Один за другим. Ещё камни, ещё камни. Я уже запер себя камнями со спины, сейчас соображая, что нужно было раскладывать их вдоль стен. Правда, возвращаться обратно я не собирался, а посему плевать.
— Ни за что, лучше здесь сдохну от голода…
Камень за камнем… И вот, я добрался до тех камней, убирая которые, щель становилась больше, по сантиметру. Камень за камнем, не торопись.
— Ещё немного. Ещё…
Я повторял одни и те же слова.
— Камень за камнем.
Ещё несколько часов спустя, положив последний камешек, преодолев очередное желание отдохнуть, я из последних сил полез в образовавшуюся, уже дыру, со светом, в котором я мог различить желтоватое небо, наверное закат? Из последних сил, только вперёд, к воздуху!

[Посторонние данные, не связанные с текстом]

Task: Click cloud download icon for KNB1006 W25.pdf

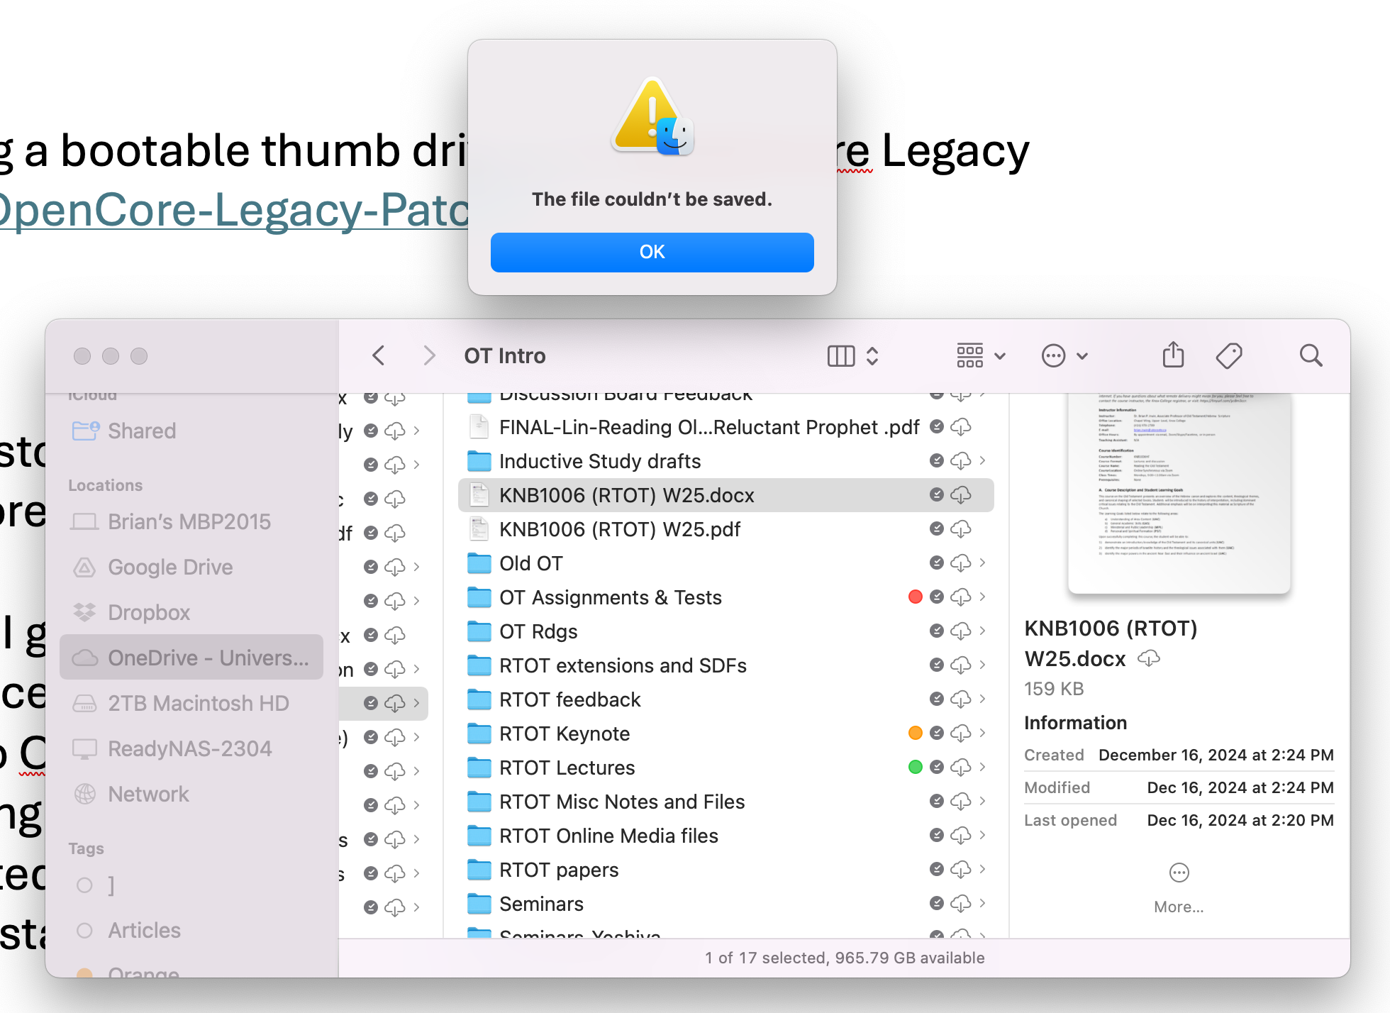Action: pos(961,529)
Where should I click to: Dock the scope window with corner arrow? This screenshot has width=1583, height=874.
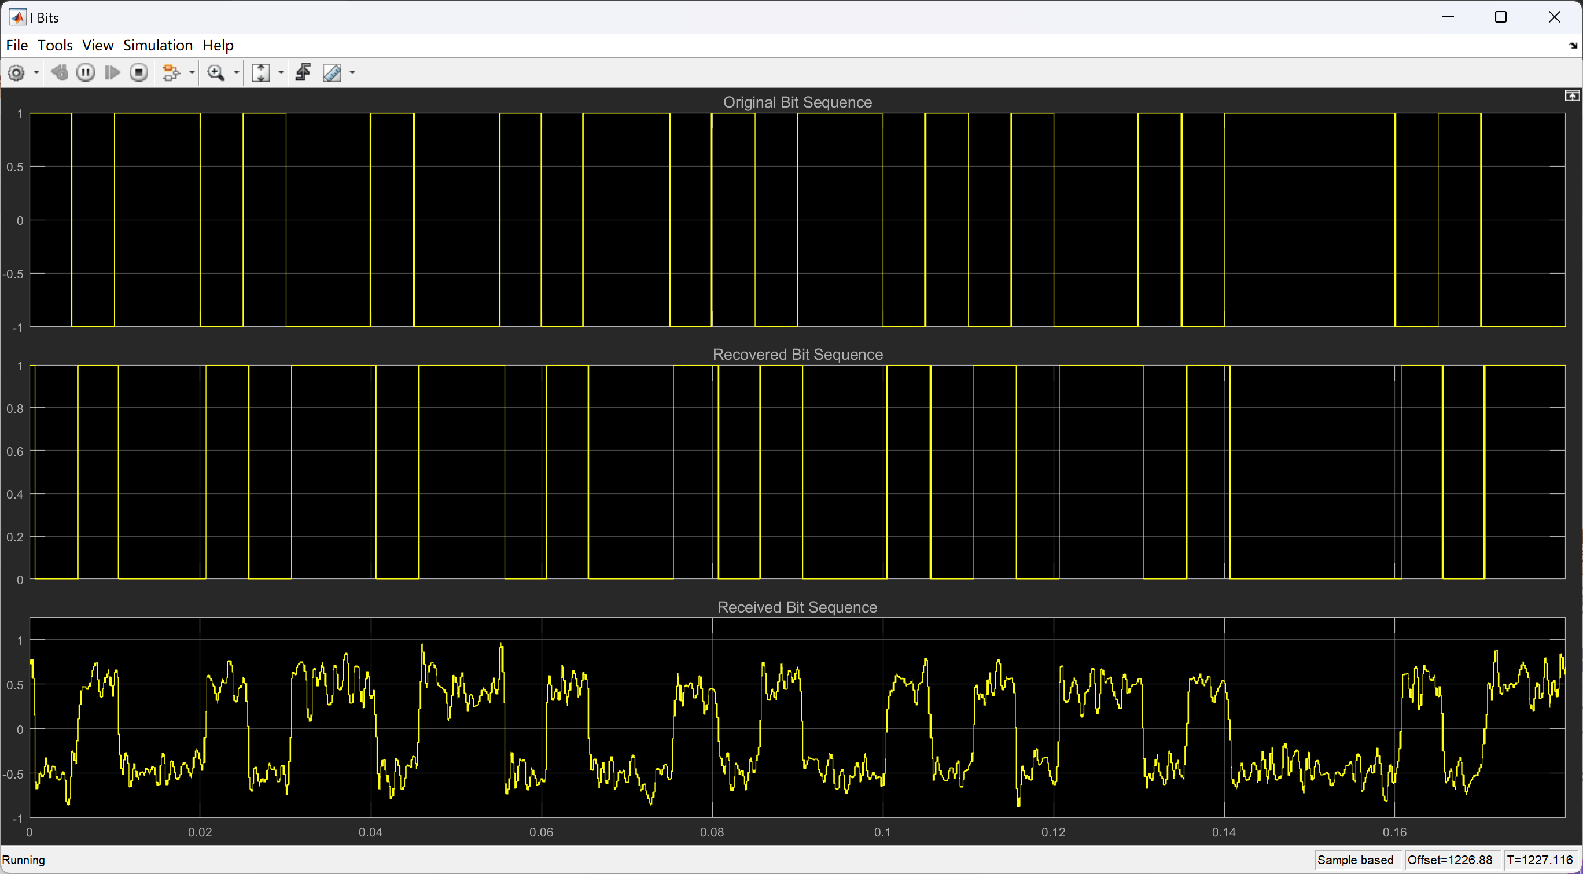coord(1573,45)
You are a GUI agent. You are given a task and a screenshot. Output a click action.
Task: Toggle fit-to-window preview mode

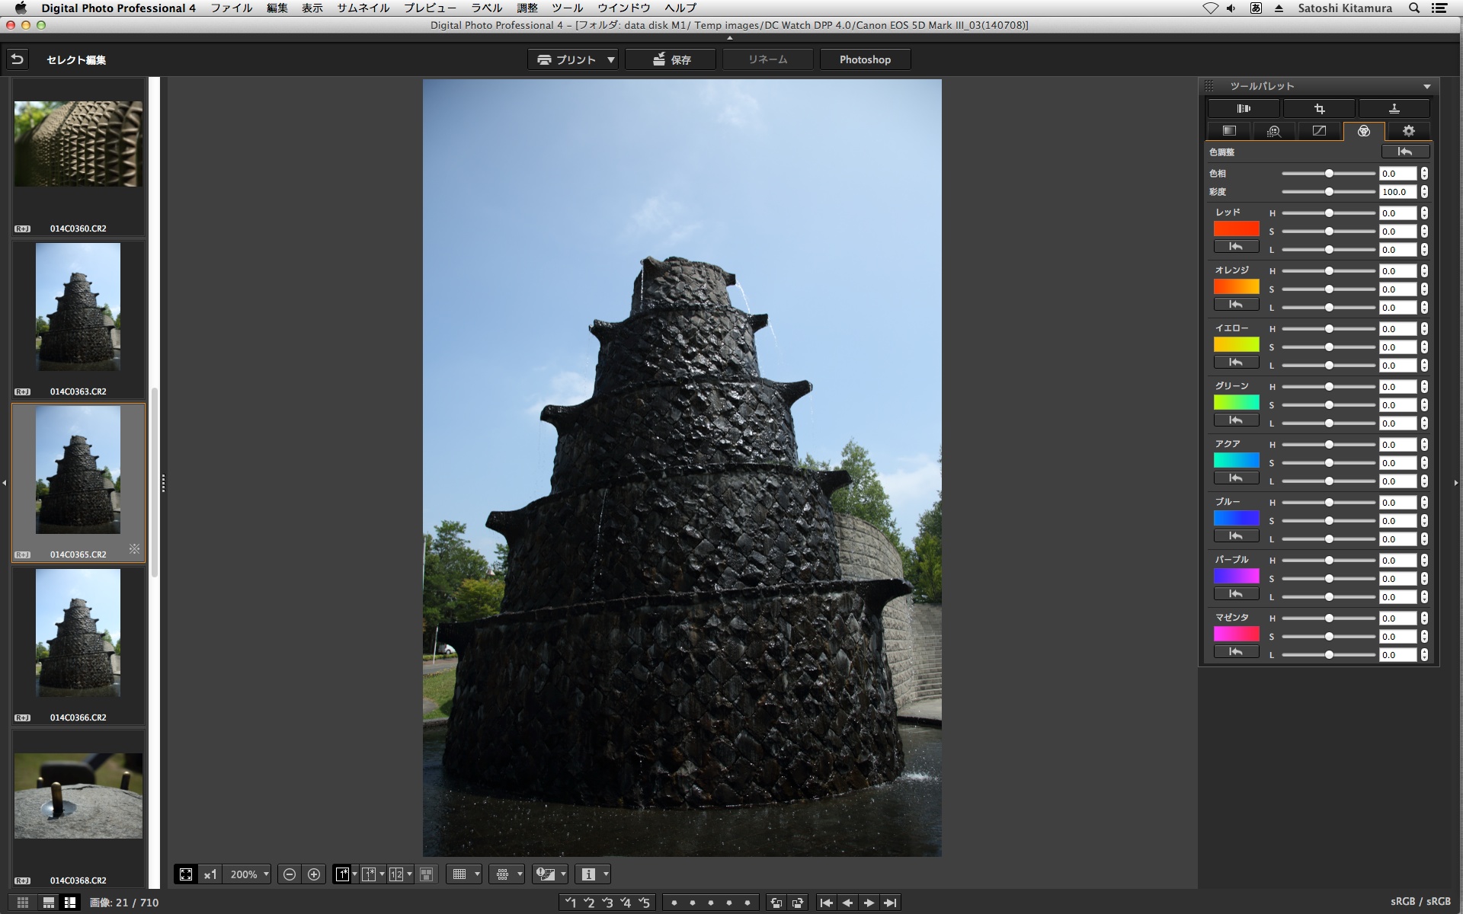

Построенный туннель было всего около пяти метров в длину, однако не рассчитав габариты своего тела во время раскопок, у самого конца плечи застряли. Так близко, уже рукой прохладный ветерок чувствую. Внезапно, позади послышался упавший камень, затем ещё и ещё… Твою мать, туннель рушится!
Камни начали падать один за другим, а я уже рвал плечи, карабкаясь вперёд, боль окутывала, мясо рвалось об острые камни. Последний рывок и я вываливаюсь наружу, прежде, чем камни завалили меня. Плечи изорваны, из них течёт кровь, а я не могу пошевелиться. Оставаться в таком положении равносильно концу. Я боролся, сам с собой. Не просто так я прошёл этот путь! Ещё один рывок, последний! Я тяжело встал на ноги и уже опираясь о стену рукой, медленно, перебирая заплетающимися ногами, побрёл к долгожданному свету, к выходу из лабиринта, который пытался убить меня морально и физически. Пещера закончилась, а я стоял с открытым ртом. Что за херня? У меня что, глаза к свету не привыкли?
Посреди высокой скалы, стоял грязный, голый человек, испещрённый ссадинами и глубокими ранами на руках и ногах. Над небом яркие жёлтые вспышки, где-то над облаками, заменяя собой солнце, освещали пространство. В воздухе летал пепел, огромными хлопьями, накрывая собой землю и тихо кружился от слабого ветра, разлетаясь по углам, в которые мог забраться. Сама гора упиралась в серый разрушенный город, с башнями из крупного камня и деревянными, почти сгнившими домами разных размеров, вперемешку с каменными обвалившимися. Стены вокруг где-то ещё стояли, а где-то уже отжили свой срок, сложившись под собственным весом. Город не был разоренным, там не было войн, но вид имел стоявшего долгое время под осадой. Он просто был мёртв. За руинами в город упиралась морская заводь, воды которой были чёрные от пепла, кое где на поверхности всплывали большие, чёрные пузыри, такие, если бы вода кипела или где-то в недрах находился оживший вулкан.
Он был мёртв, там больше не жили люди, но разве смерть является концом для тех, кто её не боится?